### DOCUMENT EXCERPT

((

Dynamic 2D Landscape

BlitzMax Forums/BlitzMax Programming/Dynamic 2D Landscape

Scaremonger(Posted 2012) [#1]
Hi all,

I've been looking to rewrite a game I produced in the 80's which requires a landscape that is dynamic.

Think "Defender" and you'll get a rough idea, the difference is that the landscape at the bottom is solid instead of a line. One feature of the game is a crawling mass of "Red Weed" that transforms the landscape from Green to Red.

In the early version, the landscape was blocks of colour held in an array but today's graphics require a higher resolution than this. I have tried using 4x4 pixel blocks in an array and have tried the same size objects in a Tlist (and an array so they can reference their neighbours to spread), but storing the landscape in "active-pixels" is a few hundred thousand objects at best and slows down the FPS to the point of being un-useable.

Does anyone have any suggestions on how I should approach this?

My test code:


Last edited 2012


slenkar(Posted 2012) [#2]
how did worms do it?

the only way i can think of is using polygons that form and split with the landscape but that seems very complicated


Kryzon(Posted 2012) [#3]
You need to delegate this to the hardware.

Worms used masking. If we were in Blitz3D, you'd draw black circles over your environment image where the projectiles hit. Since black is masked automatically in Blitz3D, the circle would "chop" out a piece of the environment and the pixel-perfect collision system would consider that as empty space, and using DrawImage would draw the environment with transparent holes where the projectiles hit.

))

### AVAILABLE DATA
((

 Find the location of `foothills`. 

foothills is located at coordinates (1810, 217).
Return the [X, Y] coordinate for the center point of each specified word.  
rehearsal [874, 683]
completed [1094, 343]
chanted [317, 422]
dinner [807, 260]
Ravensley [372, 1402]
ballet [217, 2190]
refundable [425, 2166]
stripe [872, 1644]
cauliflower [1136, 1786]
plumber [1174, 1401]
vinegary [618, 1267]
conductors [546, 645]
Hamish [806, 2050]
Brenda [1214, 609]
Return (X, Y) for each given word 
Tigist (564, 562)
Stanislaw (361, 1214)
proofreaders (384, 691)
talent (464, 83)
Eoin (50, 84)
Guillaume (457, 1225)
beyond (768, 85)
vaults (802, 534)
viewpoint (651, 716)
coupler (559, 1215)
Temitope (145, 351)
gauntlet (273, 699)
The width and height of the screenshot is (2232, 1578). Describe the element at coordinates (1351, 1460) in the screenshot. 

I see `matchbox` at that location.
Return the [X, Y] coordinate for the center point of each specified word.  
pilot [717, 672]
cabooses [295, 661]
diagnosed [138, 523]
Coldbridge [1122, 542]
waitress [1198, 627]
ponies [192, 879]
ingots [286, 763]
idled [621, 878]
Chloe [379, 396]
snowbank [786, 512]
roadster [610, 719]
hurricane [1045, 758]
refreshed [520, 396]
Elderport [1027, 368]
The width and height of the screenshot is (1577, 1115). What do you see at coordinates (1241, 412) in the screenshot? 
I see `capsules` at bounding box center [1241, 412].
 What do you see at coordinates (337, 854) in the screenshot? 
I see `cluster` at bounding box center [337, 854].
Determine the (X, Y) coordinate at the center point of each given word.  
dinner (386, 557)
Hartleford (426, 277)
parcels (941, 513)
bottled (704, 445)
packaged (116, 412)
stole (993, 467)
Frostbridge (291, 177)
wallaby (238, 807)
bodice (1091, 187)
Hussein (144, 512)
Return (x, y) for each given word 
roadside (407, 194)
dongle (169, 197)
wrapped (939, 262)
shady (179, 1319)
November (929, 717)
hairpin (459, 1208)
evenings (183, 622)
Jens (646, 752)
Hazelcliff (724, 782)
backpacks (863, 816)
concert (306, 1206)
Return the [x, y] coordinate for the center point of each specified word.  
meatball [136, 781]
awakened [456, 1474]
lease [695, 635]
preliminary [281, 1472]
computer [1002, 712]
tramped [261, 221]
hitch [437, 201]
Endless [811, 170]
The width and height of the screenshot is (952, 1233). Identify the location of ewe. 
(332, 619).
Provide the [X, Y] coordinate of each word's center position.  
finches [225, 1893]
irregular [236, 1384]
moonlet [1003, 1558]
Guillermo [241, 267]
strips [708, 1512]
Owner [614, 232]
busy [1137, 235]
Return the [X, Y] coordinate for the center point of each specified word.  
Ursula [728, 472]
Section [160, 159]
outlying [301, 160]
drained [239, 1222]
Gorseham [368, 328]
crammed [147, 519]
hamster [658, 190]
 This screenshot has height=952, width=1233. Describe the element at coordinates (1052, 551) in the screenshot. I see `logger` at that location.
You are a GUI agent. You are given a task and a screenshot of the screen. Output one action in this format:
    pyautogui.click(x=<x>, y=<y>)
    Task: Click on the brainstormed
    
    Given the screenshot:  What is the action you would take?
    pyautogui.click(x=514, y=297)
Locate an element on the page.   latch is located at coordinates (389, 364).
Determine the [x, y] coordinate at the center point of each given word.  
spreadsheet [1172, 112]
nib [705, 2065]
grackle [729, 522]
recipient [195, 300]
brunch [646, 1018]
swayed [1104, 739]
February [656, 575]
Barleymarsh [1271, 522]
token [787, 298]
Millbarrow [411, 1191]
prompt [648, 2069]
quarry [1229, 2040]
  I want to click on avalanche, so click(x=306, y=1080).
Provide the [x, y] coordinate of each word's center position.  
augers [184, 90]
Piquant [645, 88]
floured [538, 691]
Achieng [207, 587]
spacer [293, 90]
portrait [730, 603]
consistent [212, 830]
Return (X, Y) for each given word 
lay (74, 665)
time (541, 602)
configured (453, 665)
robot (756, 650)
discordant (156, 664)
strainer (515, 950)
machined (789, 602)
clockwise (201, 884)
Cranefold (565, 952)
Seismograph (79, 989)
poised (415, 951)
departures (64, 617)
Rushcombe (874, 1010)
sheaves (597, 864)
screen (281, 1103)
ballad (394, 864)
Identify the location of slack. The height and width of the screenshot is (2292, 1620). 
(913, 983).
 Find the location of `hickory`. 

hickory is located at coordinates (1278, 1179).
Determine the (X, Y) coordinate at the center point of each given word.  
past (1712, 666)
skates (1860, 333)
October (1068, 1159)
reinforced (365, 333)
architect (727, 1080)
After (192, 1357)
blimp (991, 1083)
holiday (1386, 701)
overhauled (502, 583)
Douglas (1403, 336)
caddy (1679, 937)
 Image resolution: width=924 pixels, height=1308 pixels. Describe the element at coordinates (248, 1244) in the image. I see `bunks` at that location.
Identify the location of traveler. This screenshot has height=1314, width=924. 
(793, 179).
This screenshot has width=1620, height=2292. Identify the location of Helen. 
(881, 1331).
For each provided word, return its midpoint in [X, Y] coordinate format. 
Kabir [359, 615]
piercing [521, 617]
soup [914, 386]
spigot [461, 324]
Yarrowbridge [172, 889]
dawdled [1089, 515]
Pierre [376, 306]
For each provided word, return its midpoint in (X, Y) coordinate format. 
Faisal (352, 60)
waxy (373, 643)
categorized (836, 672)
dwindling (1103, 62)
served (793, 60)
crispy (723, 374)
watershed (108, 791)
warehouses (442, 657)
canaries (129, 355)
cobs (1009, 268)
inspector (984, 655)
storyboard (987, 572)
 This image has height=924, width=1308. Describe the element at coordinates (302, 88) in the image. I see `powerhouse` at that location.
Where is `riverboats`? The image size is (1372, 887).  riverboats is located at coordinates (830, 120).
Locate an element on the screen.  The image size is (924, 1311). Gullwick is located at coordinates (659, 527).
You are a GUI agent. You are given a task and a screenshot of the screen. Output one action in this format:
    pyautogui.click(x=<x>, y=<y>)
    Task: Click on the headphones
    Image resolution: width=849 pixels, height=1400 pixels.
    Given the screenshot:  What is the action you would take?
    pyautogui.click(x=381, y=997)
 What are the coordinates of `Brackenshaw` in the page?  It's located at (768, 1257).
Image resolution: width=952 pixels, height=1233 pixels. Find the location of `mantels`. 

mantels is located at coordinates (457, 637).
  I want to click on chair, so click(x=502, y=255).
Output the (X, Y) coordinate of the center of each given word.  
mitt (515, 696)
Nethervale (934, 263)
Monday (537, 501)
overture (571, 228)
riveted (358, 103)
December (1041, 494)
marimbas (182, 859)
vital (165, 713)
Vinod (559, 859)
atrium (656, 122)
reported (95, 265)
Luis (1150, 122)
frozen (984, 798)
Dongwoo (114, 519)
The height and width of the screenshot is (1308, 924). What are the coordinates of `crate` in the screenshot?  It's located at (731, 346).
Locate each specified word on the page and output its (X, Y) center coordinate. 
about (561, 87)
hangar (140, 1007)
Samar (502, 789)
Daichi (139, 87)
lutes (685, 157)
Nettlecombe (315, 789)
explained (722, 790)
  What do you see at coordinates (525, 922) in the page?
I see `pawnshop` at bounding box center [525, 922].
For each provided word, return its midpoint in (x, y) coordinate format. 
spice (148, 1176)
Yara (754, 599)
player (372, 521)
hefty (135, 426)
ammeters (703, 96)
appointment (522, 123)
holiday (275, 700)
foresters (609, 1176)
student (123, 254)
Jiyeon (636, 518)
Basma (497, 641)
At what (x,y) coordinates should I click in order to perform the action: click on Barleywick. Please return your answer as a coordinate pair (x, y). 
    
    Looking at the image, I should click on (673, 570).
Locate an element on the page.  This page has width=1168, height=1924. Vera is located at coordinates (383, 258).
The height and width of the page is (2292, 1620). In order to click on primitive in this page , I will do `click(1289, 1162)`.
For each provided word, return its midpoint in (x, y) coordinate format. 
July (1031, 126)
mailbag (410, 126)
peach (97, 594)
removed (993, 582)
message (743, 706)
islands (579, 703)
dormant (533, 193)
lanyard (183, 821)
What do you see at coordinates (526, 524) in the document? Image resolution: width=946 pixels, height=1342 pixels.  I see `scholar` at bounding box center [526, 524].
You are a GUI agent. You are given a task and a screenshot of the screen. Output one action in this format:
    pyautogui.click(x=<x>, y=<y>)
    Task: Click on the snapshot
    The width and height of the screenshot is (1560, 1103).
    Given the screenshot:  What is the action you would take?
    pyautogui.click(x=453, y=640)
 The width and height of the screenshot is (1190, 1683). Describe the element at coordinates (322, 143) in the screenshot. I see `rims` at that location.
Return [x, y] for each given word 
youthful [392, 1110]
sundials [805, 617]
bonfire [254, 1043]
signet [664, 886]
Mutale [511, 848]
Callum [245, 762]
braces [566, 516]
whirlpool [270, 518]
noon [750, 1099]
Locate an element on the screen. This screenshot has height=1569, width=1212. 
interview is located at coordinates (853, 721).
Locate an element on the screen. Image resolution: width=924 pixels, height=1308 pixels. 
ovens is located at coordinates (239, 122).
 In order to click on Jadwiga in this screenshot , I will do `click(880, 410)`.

))

### ACTION ITEM A
List the usernames of everyone who posted in the forum thread on the dynamic 2D landscape.
### ACTION ITEM B
For each statement, say whether it agrees with the forum thread on the dynamic 2D landscape, and quote the words that decide it: (i) The early version of the game stored the landscape as blocks of color in an array. (ii) The Red Weed changes the landscape from red to green. (iii) Kryzon recommends handling the landscape in software rather than hardware.
### ACTION ITEM C
Reproduce the part of the forum thread on the dynamic 2D landscape between "BlitzMax Forums/BlitzMax Programming/Dynamic" and "Green to Red.", inclusive.
The data is not needed for anything that follows.

### WORKED SOLUTION A
Scaremonger, slenkar, Kryzon

### WORKED SOLUTION B
(i) Yes: "In the early version, the landscape was blocks of colour held in an array"
(ii) No: "transforms the landscape from Green to Red"
(iii) No: "You need to delegate this to the hardware."

### WORKED SOLUTION C
BlitzMax Forums/BlitzMax Programming/Dynamic 2D Landscape

Scaremonger(Posted 2012) [#1]
Hi all,

I've been looking to rewrite a game I produced in the 80's which requires a landscape that is dynamic.

Think "Defender" and you'll get a rough idea, the difference is that the landscape at the bottom is solid instead of a line. One feature of the game is a crawling mass of "Red Weed" that transforms the landscape from Green to Red.